If you already owe $50,000, it’s unlikely that a bank will extend you another 50 grand in credit, but it might extend enough for you to shelve some of what you owe until 2025 while you whittle down the rest.
“For $50,000 in debt — even if all on credit cards — a balance transfer might not be realistic,” said Fox. “However, it may work for some credit card debt.”
Negotiate With Your Lender or Hire Someone To Do It For You
First, you should contact your lender, explain the hardship you’re facing, and plead for better terms.
“Borrowers can call their lenders and ask for a lower rate,” said Fox. “If you have a good track record of payment and can explain why you are asking for the lower rate, the lender may agree. With $50,000 of debt, though, a slightly lower rate may not be enough to really get you out of debt.”
In that case, consider hiring a third-party company specializing in negotiating on your behalf.
“Debt management plans, offered by credit counseling firms, can lower the interest rate on a credit card,” said Fox.
Cut Your Losses, Take the Credit Hit and Settle Through Debt Resolution
If the bank won’t give you a personal loan or issue you a balance transfer card, and if you’re too far gone for the avalanche and snowball methods to make a dent, it’s time to get real about what you’re up against and shift your strategy to avoiding bankruptcy.
You can do that by entering a program that gets your lenders to settle for whatever you can realistically pay.

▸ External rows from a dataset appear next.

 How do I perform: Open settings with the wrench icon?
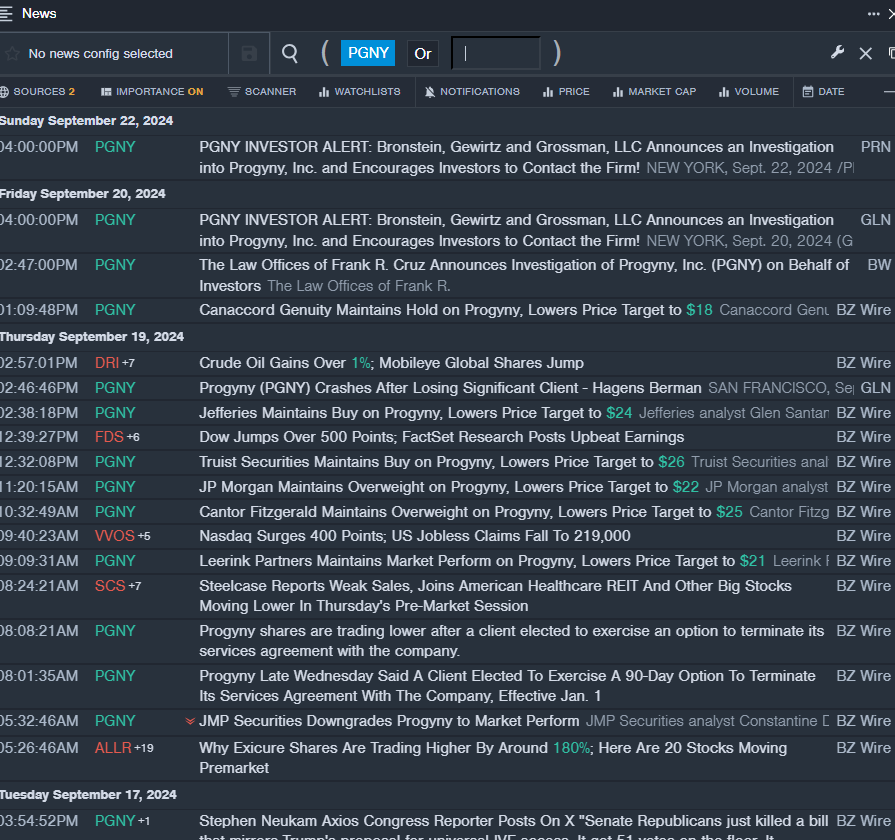pos(838,53)
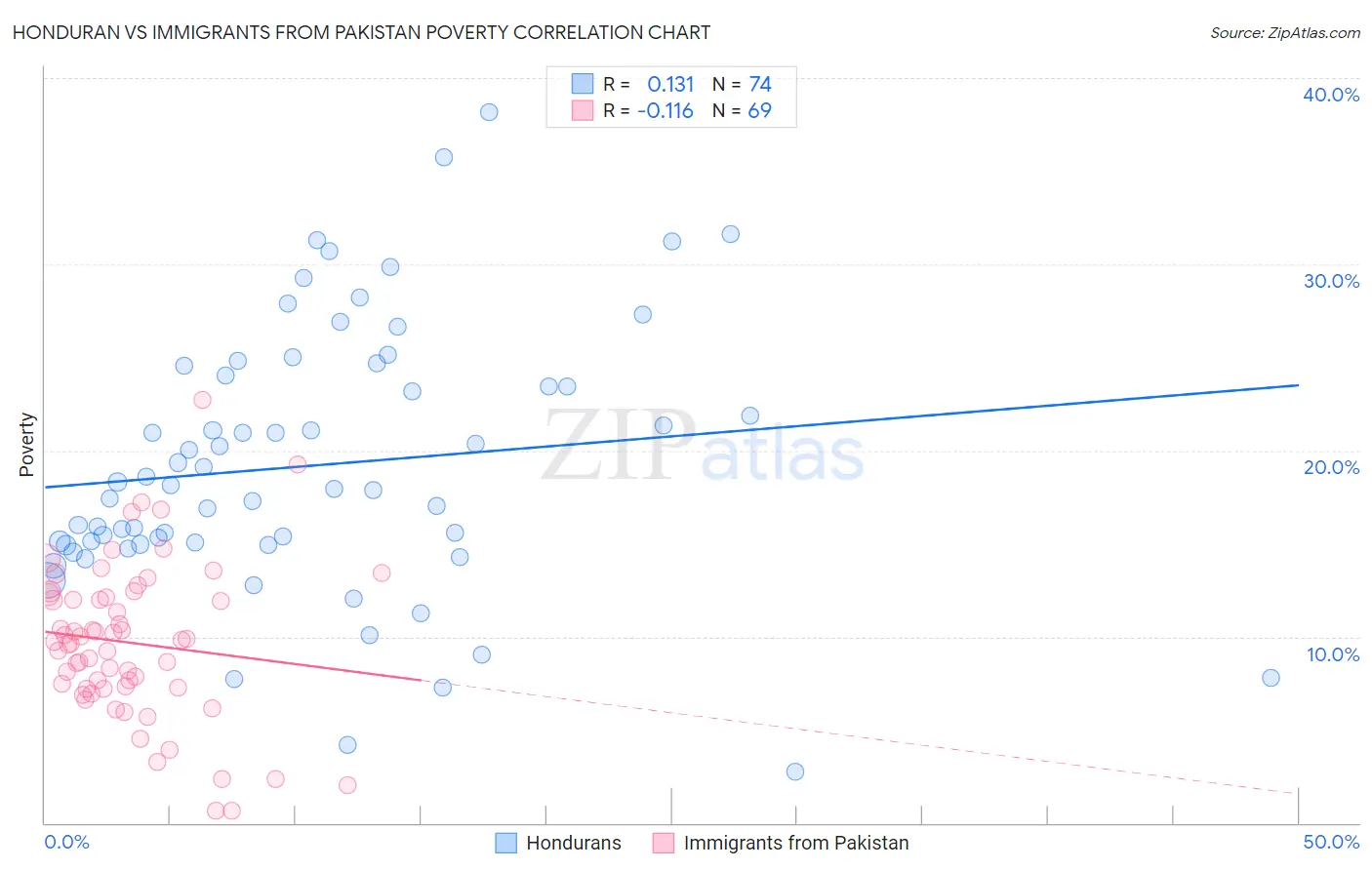Click the 0.0% x-axis label
The height and width of the screenshot is (870, 1372).
coord(66,842)
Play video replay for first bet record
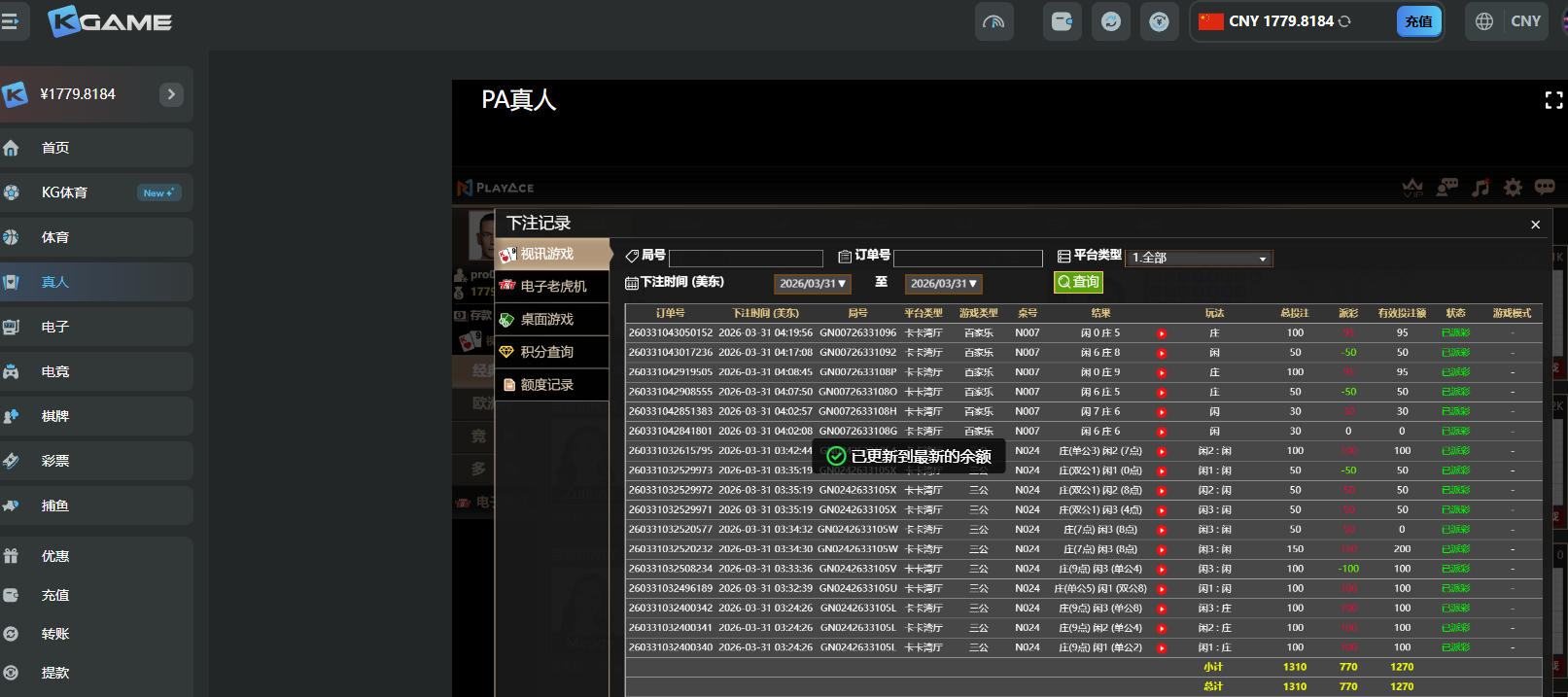 pos(1162,333)
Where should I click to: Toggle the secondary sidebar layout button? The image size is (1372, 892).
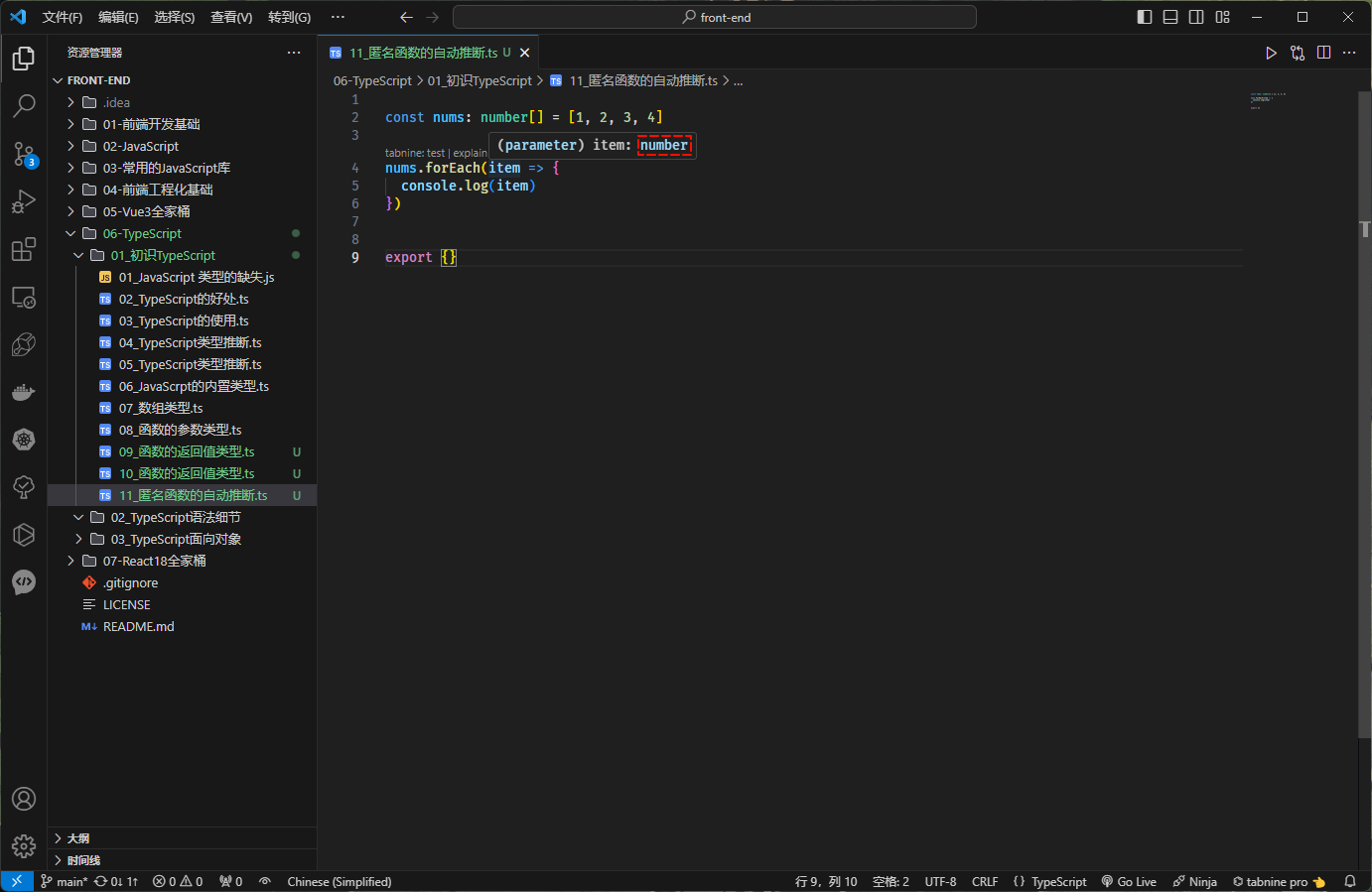coord(1196,17)
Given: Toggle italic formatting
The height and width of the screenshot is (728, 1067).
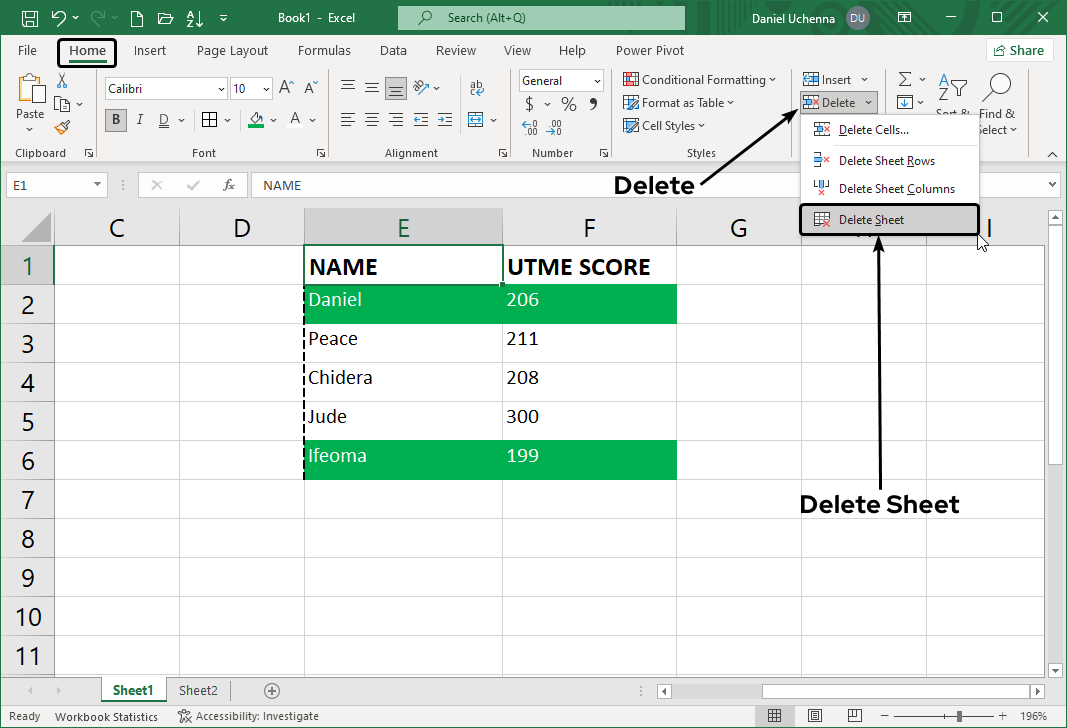Looking at the screenshot, I should (x=139, y=119).
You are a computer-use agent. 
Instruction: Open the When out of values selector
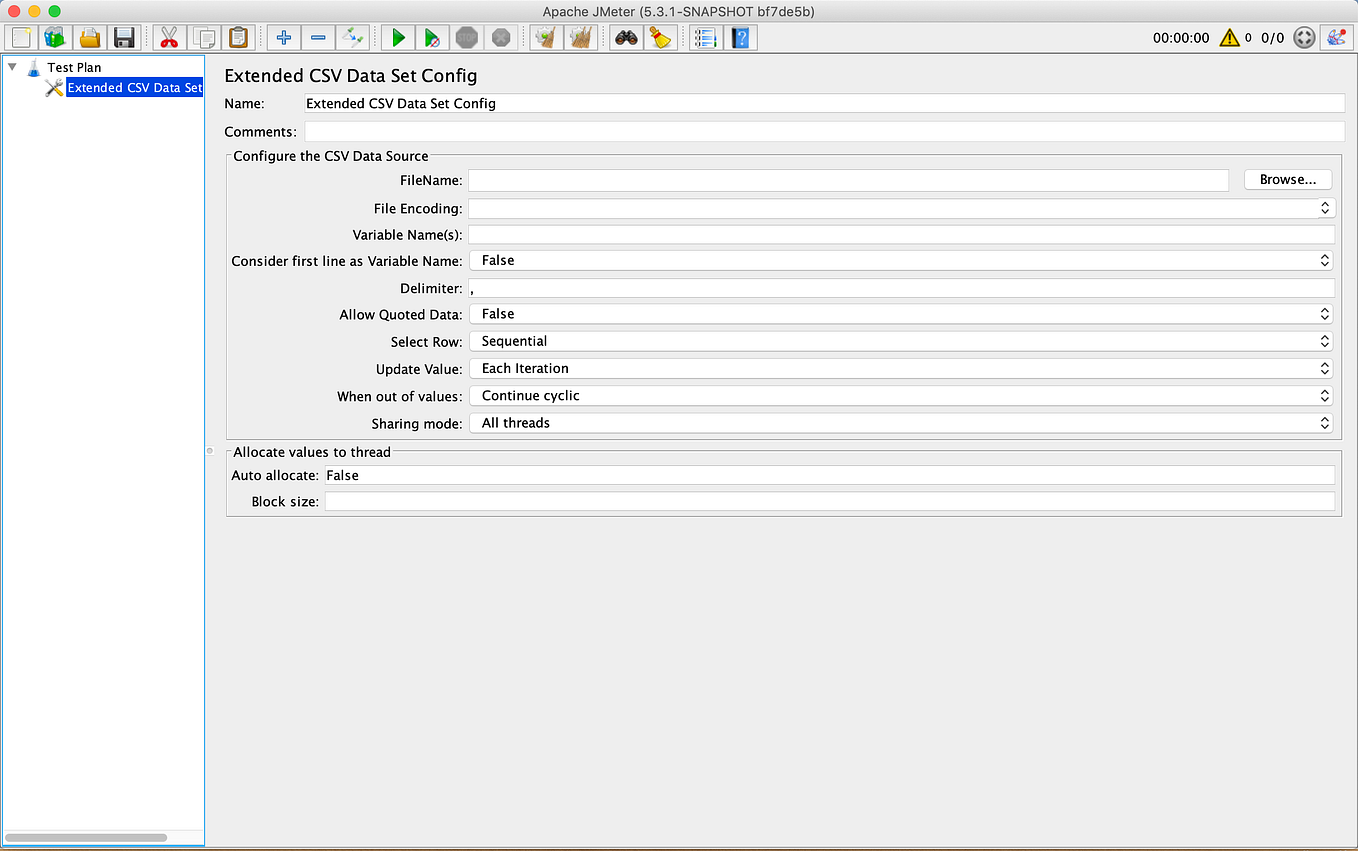pyautogui.click(x=1324, y=395)
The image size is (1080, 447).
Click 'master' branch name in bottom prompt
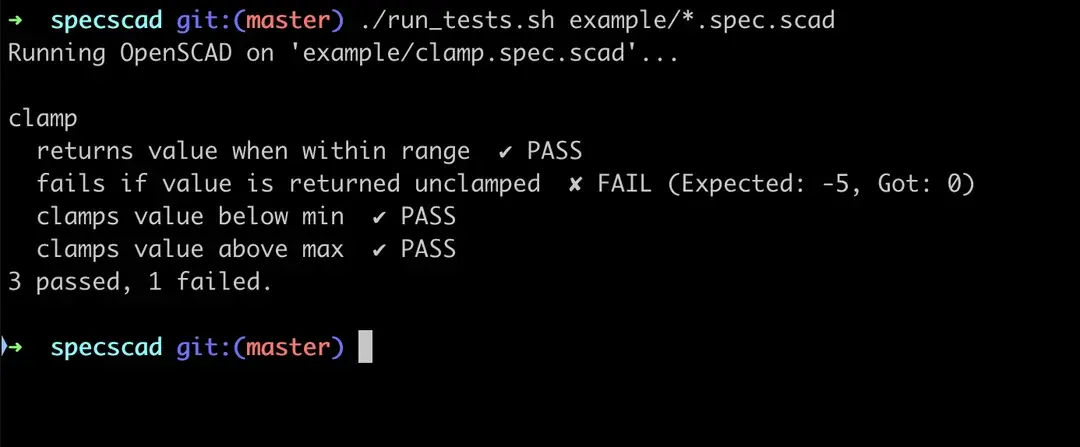coord(288,347)
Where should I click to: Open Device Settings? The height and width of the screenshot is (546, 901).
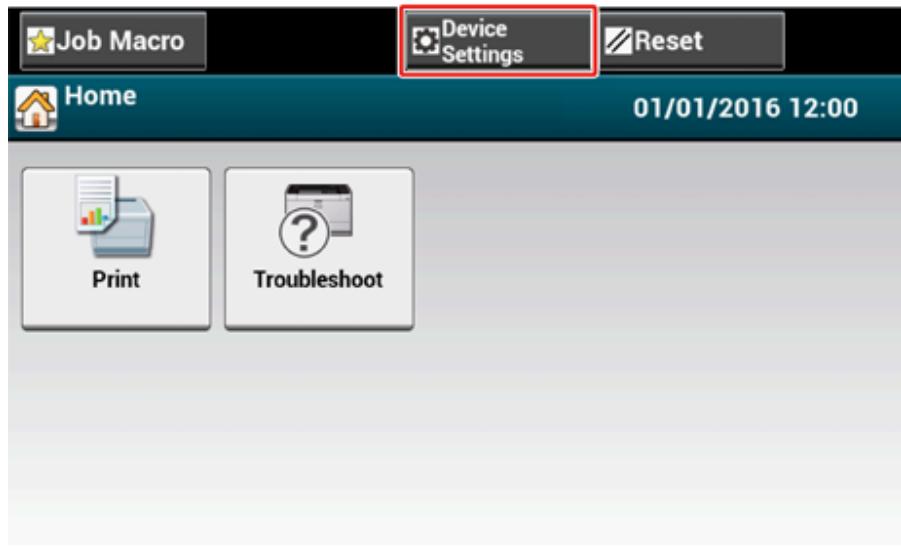pyautogui.click(x=498, y=41)
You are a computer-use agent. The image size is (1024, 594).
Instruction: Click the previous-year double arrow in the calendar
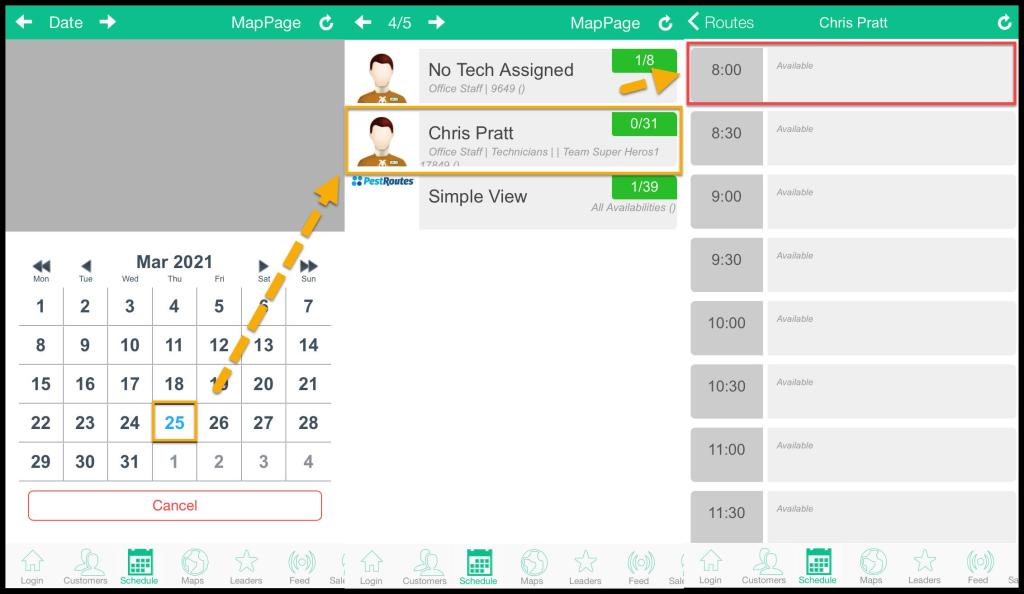(41, 266)
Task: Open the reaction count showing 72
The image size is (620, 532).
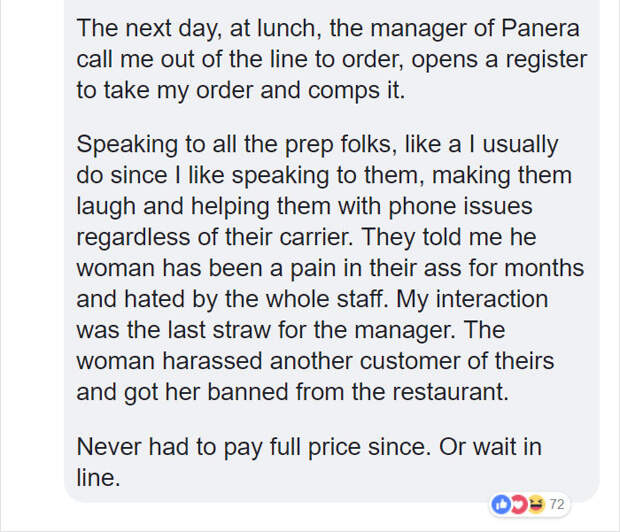Action: [557, 504]
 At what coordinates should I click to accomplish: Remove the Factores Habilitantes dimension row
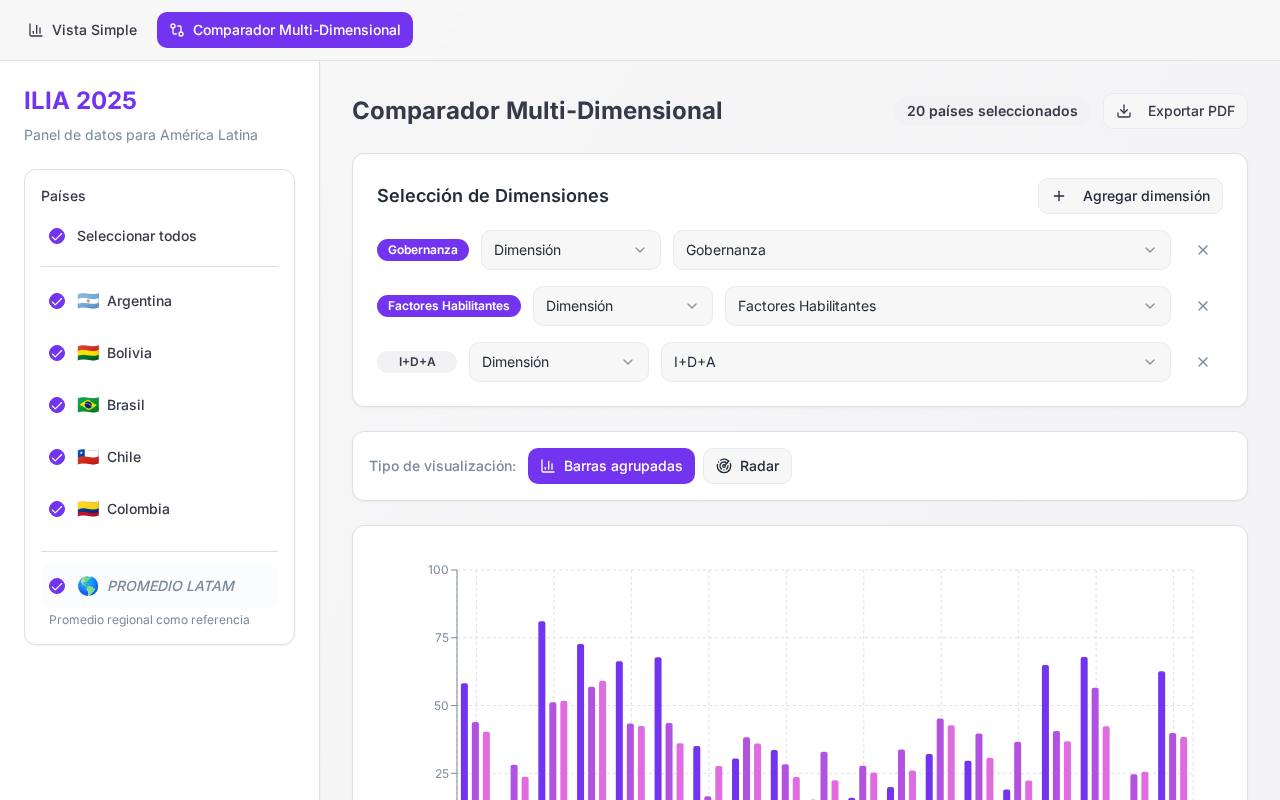(1203, 306)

“Debt resolution is the process of working on a consumer’s behalf to lower principal balances,” said Fox. “This can be a smart option for someone with significant debt — like $50,000 — especially if having a hard time making minimum payments and if dealing with the impacts of financial hardship such as job loss, medical expense or divorce. These programs are regulated by the Federal Trade Commission.”
Use this only as a last resort. According to LendingTree, lenders report debt settlements to the credit bureaus and you can expect the result to hurt your credit.